* **ACTION ITEM**
Output the entries exactly. Start at the first line, finish with the line containing "Track My Order [link] (63, 1365)", and omit the pictures.

* **DATASET EXCERPTS**
-- Opening Marker --

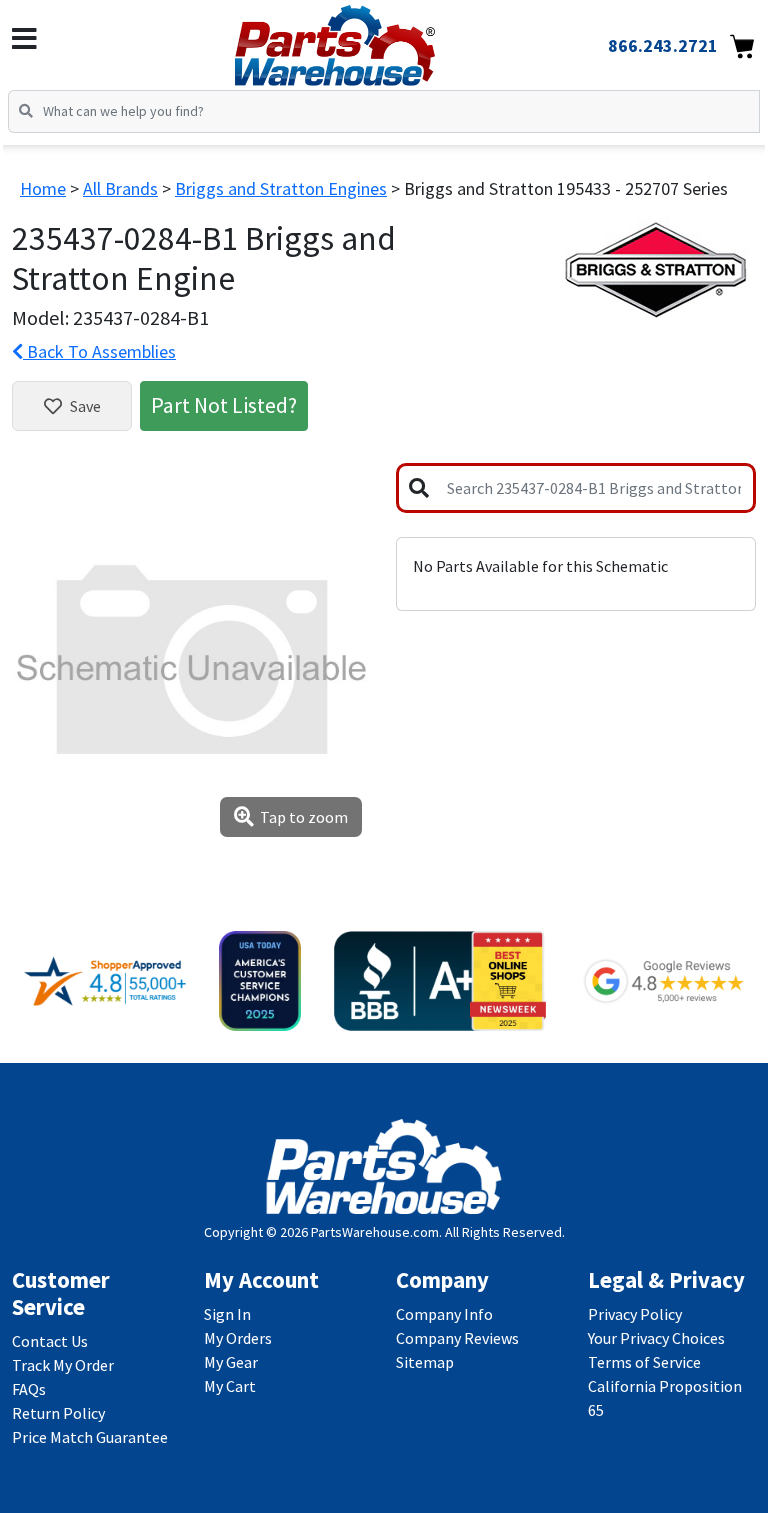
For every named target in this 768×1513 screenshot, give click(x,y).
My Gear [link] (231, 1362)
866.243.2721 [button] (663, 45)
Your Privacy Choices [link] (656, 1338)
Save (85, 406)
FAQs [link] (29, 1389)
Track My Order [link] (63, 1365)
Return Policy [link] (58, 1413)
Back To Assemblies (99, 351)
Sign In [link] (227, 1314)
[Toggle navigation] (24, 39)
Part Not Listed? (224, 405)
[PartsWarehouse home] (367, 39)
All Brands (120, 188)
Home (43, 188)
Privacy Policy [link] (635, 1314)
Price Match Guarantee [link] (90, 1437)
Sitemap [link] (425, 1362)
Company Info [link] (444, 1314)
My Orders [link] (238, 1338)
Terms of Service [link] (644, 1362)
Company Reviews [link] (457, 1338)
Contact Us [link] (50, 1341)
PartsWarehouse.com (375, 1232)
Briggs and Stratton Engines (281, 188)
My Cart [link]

-- Closing Marker --

* **FINISHED TASK**
For every named target in this 768×1513 screenshot, give click(x,y).
My Gear [link] (231, 1362)
866.243.2721 [button] (663, 45)
Your Privacy Choices [link] (656, 1338)
Save (85, 406)
FAQs [link] (29, 1389)
Track My Order [link] (63, 1365)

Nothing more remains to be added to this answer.